■ **DATA TO PROCESS**
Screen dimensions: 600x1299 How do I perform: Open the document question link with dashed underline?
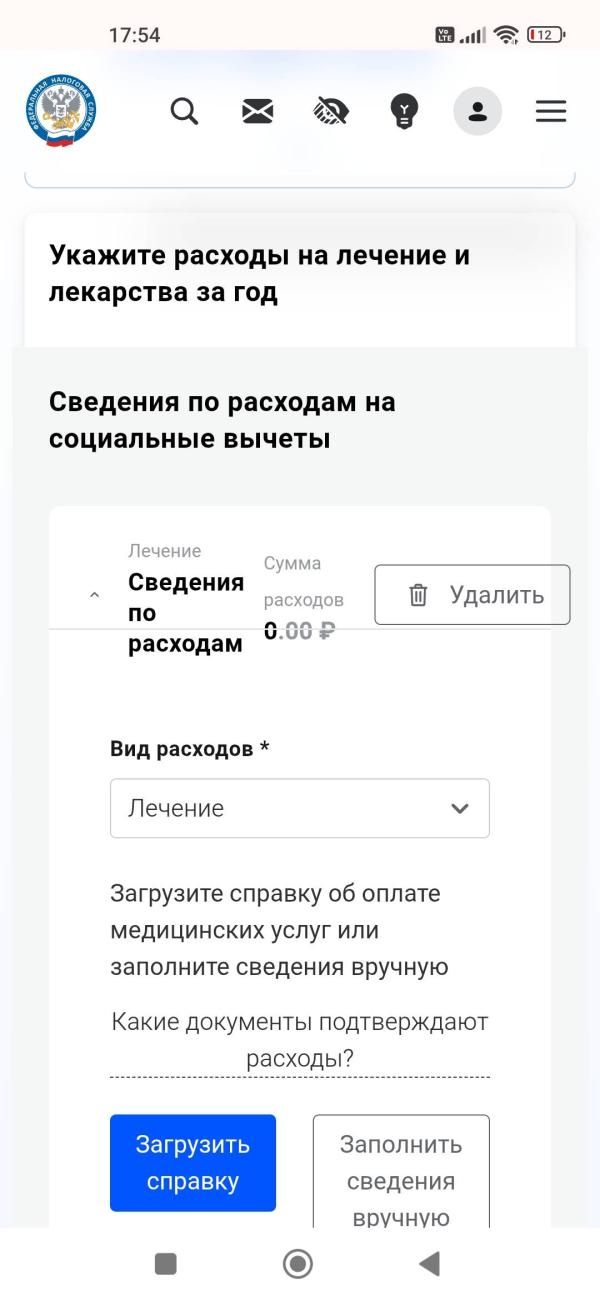(x=298, y=1038)
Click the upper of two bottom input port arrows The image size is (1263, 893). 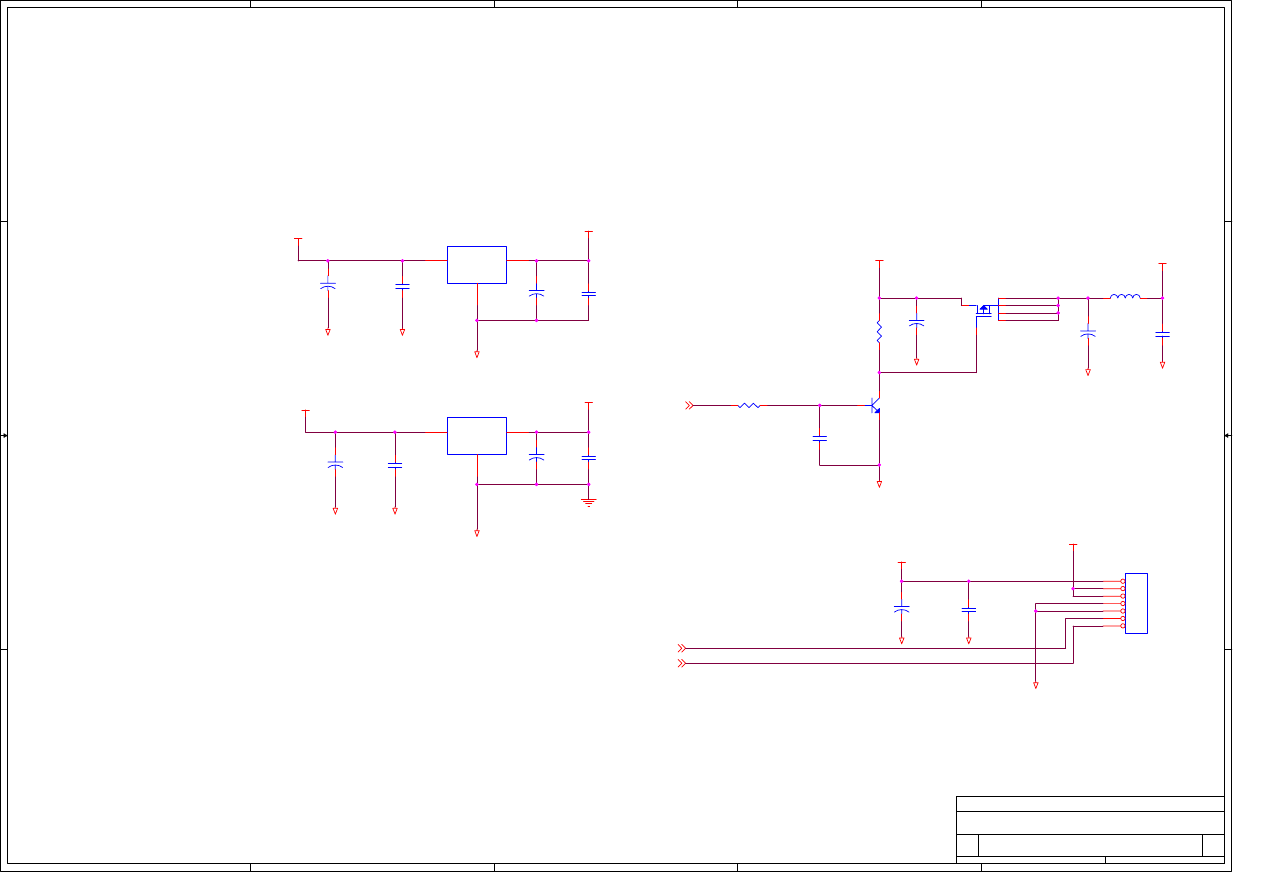click(682, 648)
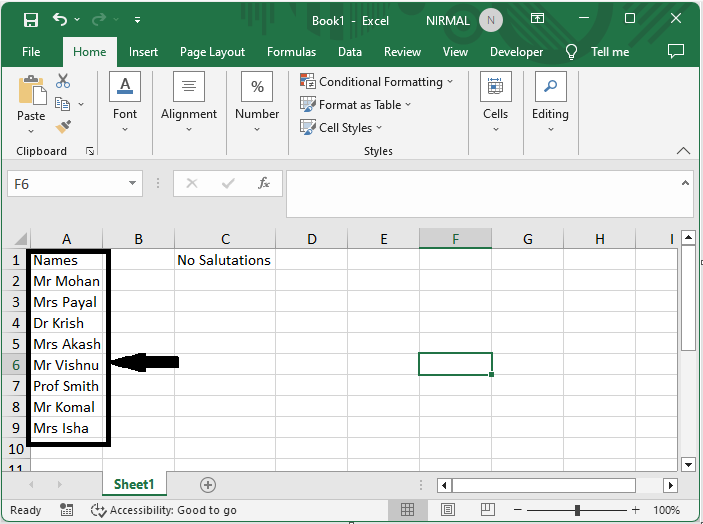Click Accessibility: Good to go status
The height and width of the screenshot is (524, 703).
coord(164,510)
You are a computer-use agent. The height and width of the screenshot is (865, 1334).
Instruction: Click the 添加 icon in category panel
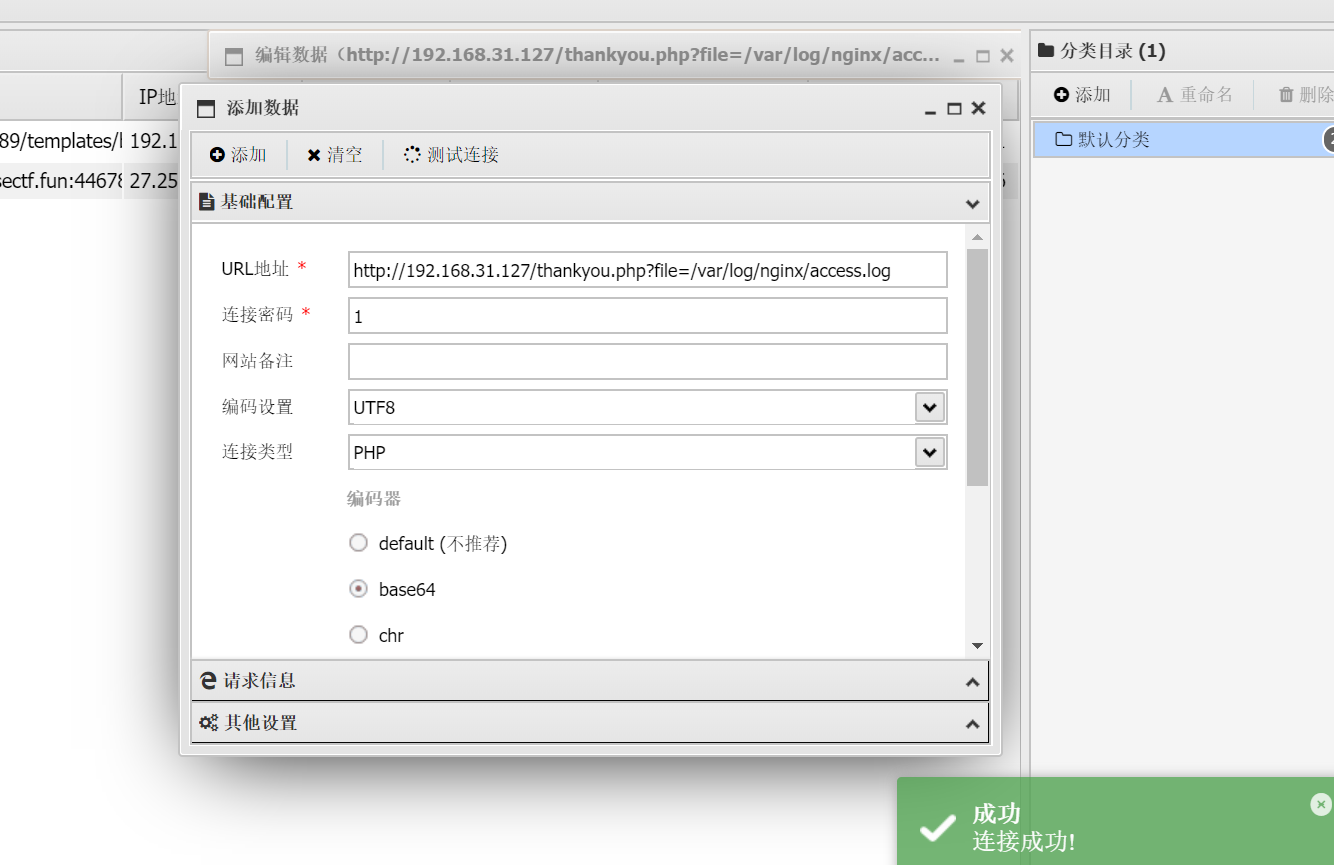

■ **WHAT TO WORK ON**
Restate word for word the lines from the one with "You are a computer-use" to the end of the material, both included. Do not include the pictures.

■ **RESULT**
You are a computer-use agent. The height and width of the screenshot is (865, 1334).
Instruction: Click the 添加 icon in category panel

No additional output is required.